Par Kilani Bennasr (*)
Que pourraient être les souvenirs d'une armée, si ce n'est que douleurs, massacres et destruction. A priori c'est ce qu'on pense et c'est ce qui vient à l'esprit de l'être humain civilisé. Mais quand on prend soin d'analyser les cycles de conflits armés, leurs causes et conséquences, on constatera de prime abord que la guerre et les agressivités les plus aigues entre humains, comptent parmi les phénomènes de la vie les plus naturels et que la paix n'a jamais été, et risque fort de n'être jamais une paix durable, sauf en Chine !. Le deuxième constat est du premier car une nation sans armée, c'est comme un trésor non gardé, l'armée est le bouclier de la nation.
Si vis pacem, para bellum (Si tu veux la paix, prépare-toi à la guerre). Le pacifisme obsessionnel à l'image de celui de la France entre les deux guerres, serait à l'origine de sa défaite en 1940. Cet exemple pourrait servir de sujet de réflexion à des compatriotes tunisiens, réputés être un peu trop civilisés, qui penseraient que la Tunisie sans armée ne serait pas amoindrie. Ils vont jusqu'à douter des capacités combatives des Tunisiens ; des doutes incongrus puisque toutes les références en langue arabe, les ouvrages spécialisés et documents français témoignent des qualités héroïques légendaires du soldat tunisien.
Heureusement pour le pays et pour son armée , l'avènement de la révolution du 14 janvier dément leurs prédications défaitistes, et fut l'occasion de consolider les rapports armée-nation.
Toute armée est condamnée à se préparer à la guerre pour que son peuple puisse vivre en paix et liberté et si un concours de circonstances lui impose un conflit armé, elle devrait être prête à se défendre, sans hésitation, en acceptant les risques, et tout faire pour sortir victorieuse, au moins politiquement. «L'objet de la guerre, c'est la paix». (Aristote).
La Bataille de Bizerte
Le 19 juillet 2012, en Tunisie, on a célébré la bataille de Bizerte, plusieurs commentaires et documentaires sont diffusés sur les ondes des radios tunisiennes, chaînes de télévisions ; presque tous les moyens d'information se penchent sur l'analyse de ce conflit armé ponctuel, une partie de la mémoire de l'armée et du soldat tunisien, une histoire délaissée, qu'on avait voulu garder tabou par les anciens systèmes politiques.
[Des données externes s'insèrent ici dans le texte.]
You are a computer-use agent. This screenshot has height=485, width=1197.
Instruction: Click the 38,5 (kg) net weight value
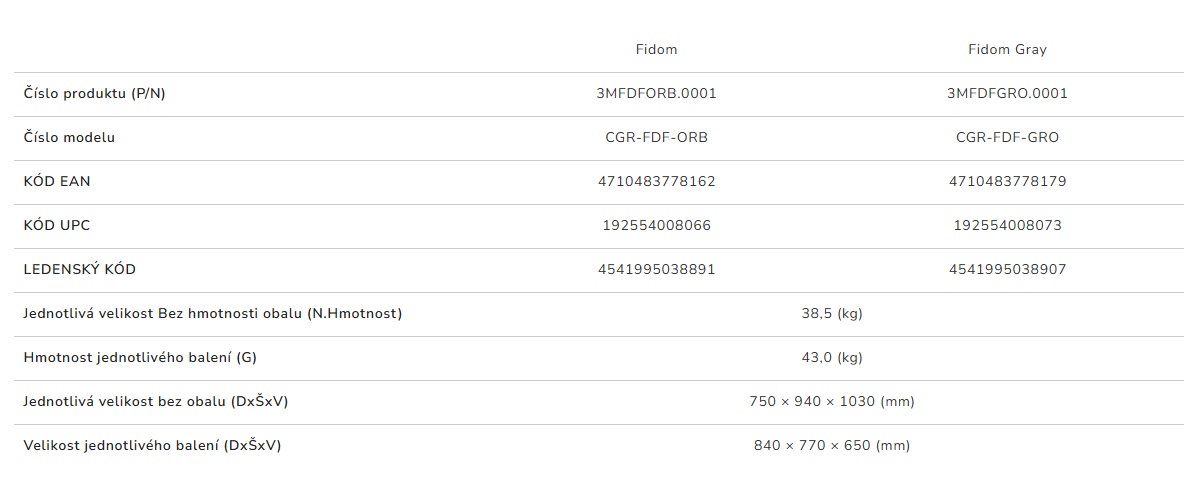[x=831, y=314]
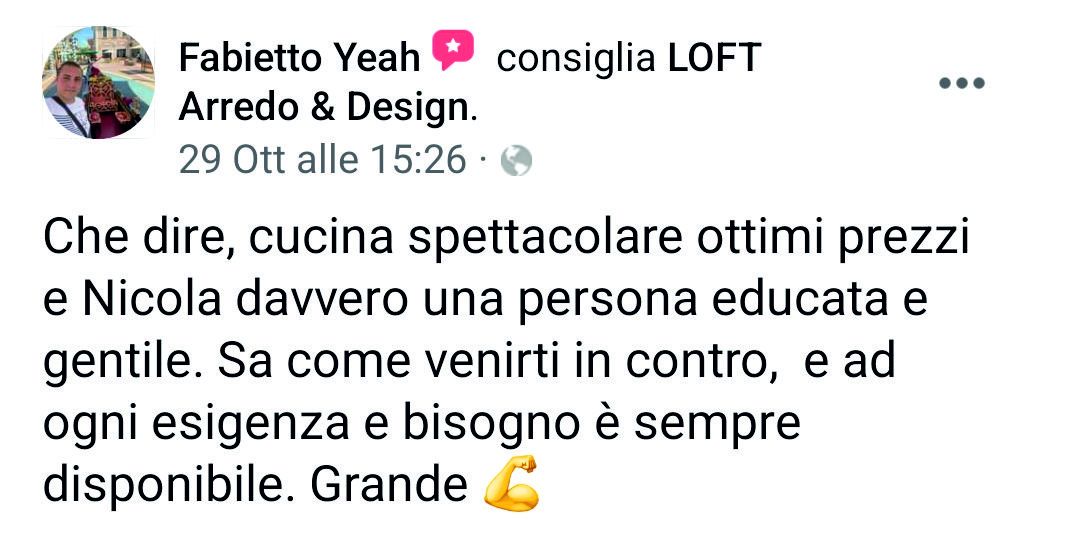Click the pink recommendation star badge icon
Image resolution: width=1080 pixels, height=549 pixels.
coord(453,50)
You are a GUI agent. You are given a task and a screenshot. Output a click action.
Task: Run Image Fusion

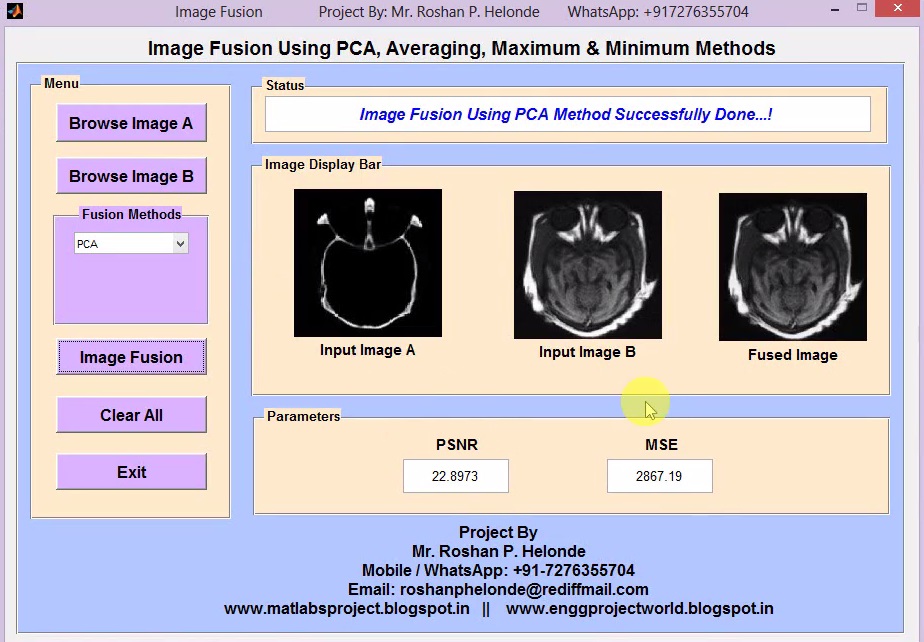coord(131,357)
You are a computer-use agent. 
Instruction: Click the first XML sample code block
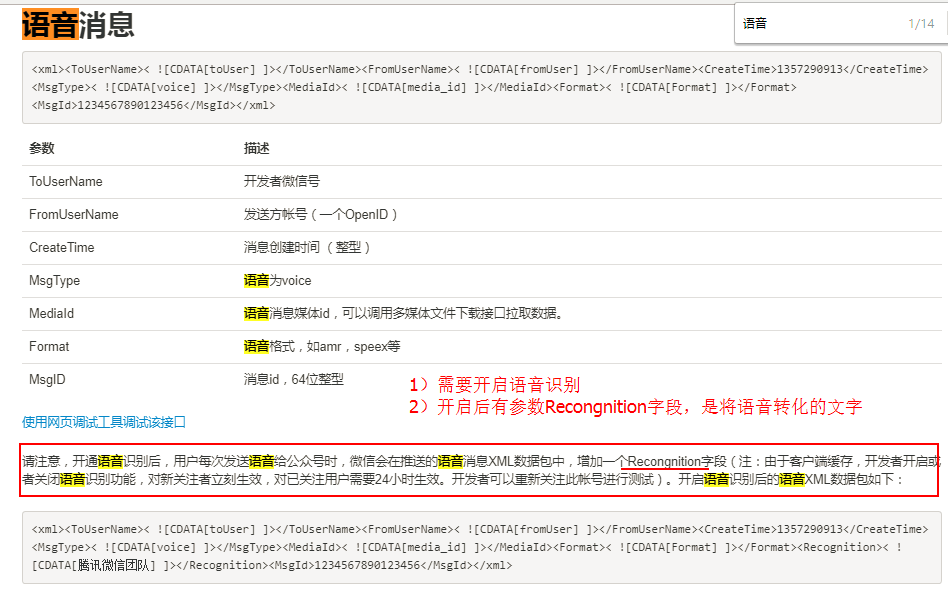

Les évènements de cette bataille se sont déroulés sur le réduit du territoire tunisien, appelé « Zone Bizerte Ferry ville (Menzel Bourguiba)» restée sous occupation française jusqu'au 15 décembre 1963. En effet, Charles de Gaulle, pour des raisons hégémonistes liées à l'occupation de l'Algérie, se garda de satisfaire la demande de Bourguiba, venu le rencontrer pour la première fois le 27 février 1961, estimant que la France ne devrait pas tarder d'évacuer la ville de Bizerte et tous les lieux de garnisons ou points sensibles encore sous son contrôle.
Les raisons avancées par Charles de Gaulle, liées à l'intérêt stratégique de Bizerte pour l'Otan sont sans fondement. En effet, à l'époque, l'Angleterre et les Etats-Unis gardent encore des réserves sur les rapports de la France de de Gaulle avec l'organisation atlantique et ses menaces successives de se retirer de cette dernière. Ces deux puissances, même si Bizerte est stratégiquement importante et procure une alerte avancée des attaques soviétiques ; voient d'un mauvais œil la France conserver une puissance relative et un contrôle sur le bassin occidental de la Méditerranée, un message bien compris par le gouvernement tunisien.
Bourguiba soucieux de finaliser l'indépendance de la Tunisie et encouragé par le vaste mouvement de décolonisation du Mouvement des Non-Alignés, décida après l'échec de ses entretiens avec de Gaulle de passer à l'action, les Etats-Unis d'Amérique seraient mis au courant.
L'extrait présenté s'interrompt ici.